| Thank you for the interest and for the suggestion. Yes, one can analyze A/B tests in a regression framework. In fact, CUPED is an equivalent to the linear regression with a single covariate. Would it be better? It depends on the definition of "better". There are several factors to consider. Scientific rigor is one of them. So is the computational efficiency. A/B tests are usually conducted at scale of thousands of randomization units (actually it's more like tens or hundreds of thousands). There are two consequences: 1. Computational efficiency is very important, especially if we take into account the number of experiments and the number of metrics. And pulling granular data into a Python environment and fitting a regression is much less efficient than calculating aggregated statistics like mean and variance. 2. I didn't check, but I'm pretty sure that, at such scale, logistic and linear regressions' results will be very close, if not equal. And even if, for some reason, there is a real need to analyze a test using logistic model, multi-level model, or a clustered error, in tea-tasting, it's possible via custom metrics: https://tea-tasting.e10v.me/custom-metrics/ |
This is not true. You almost never need to perform logistic regression on individual observations.
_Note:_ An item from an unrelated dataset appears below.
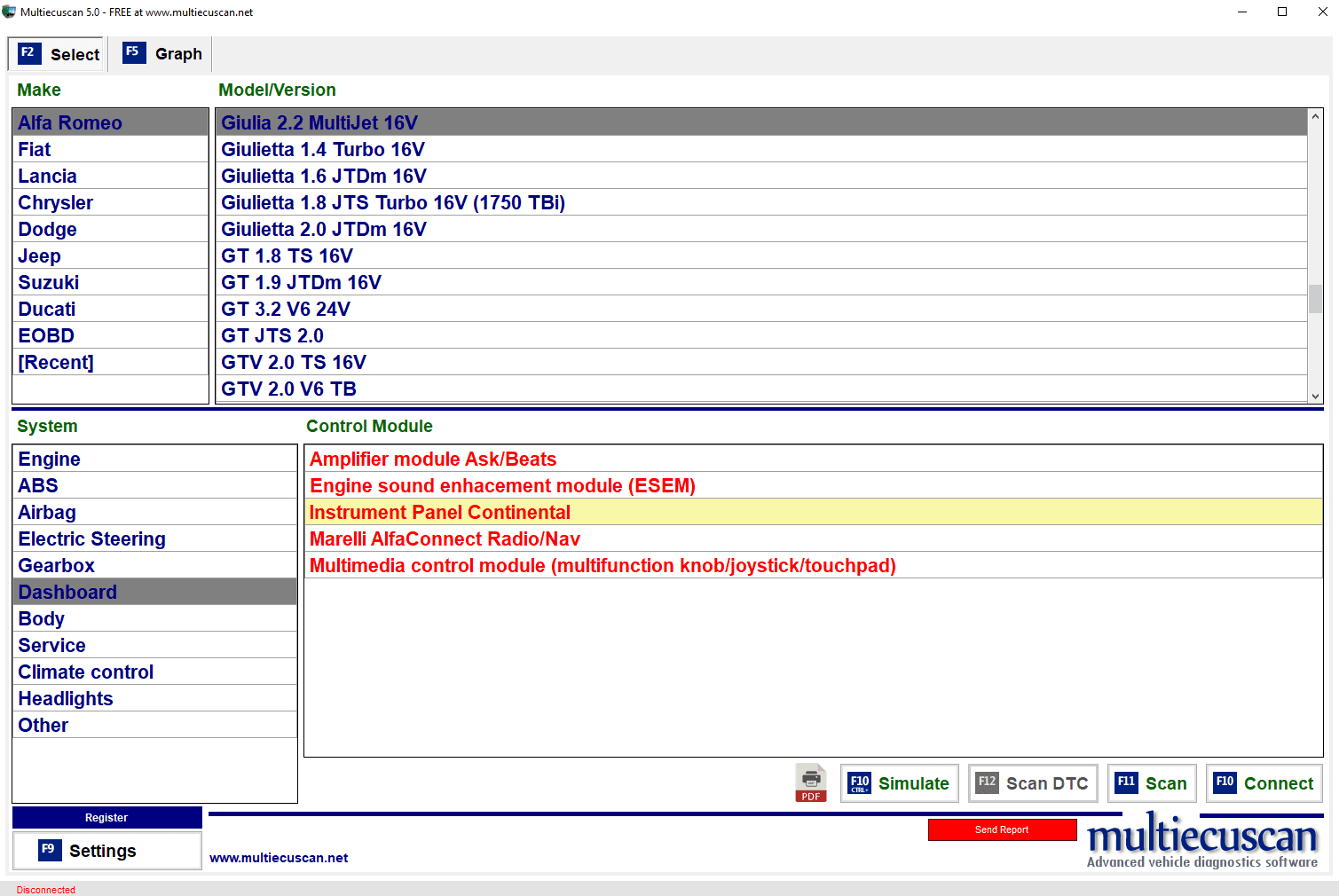The height and width of the screenshot is (896, 1339).
Task: Start the F11 Scan button
Action: pyautogui.click(x=1151, y=783)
Consider that estimating a single Bernoulli rv on N observations is the same as estimate a single Binomial rv for k/N. Most common statistical software (e.g. statsmodels) will support this grouped format.
If all of our covariates a discrete categories (which is typically the case for A/B tests) then you only need to regression on the number of examples equal to the number of unique configurations of the variables.
That is if you're running an A/B test on 10 million users across 50 states and 2 variants you only need 100 observations for your final model.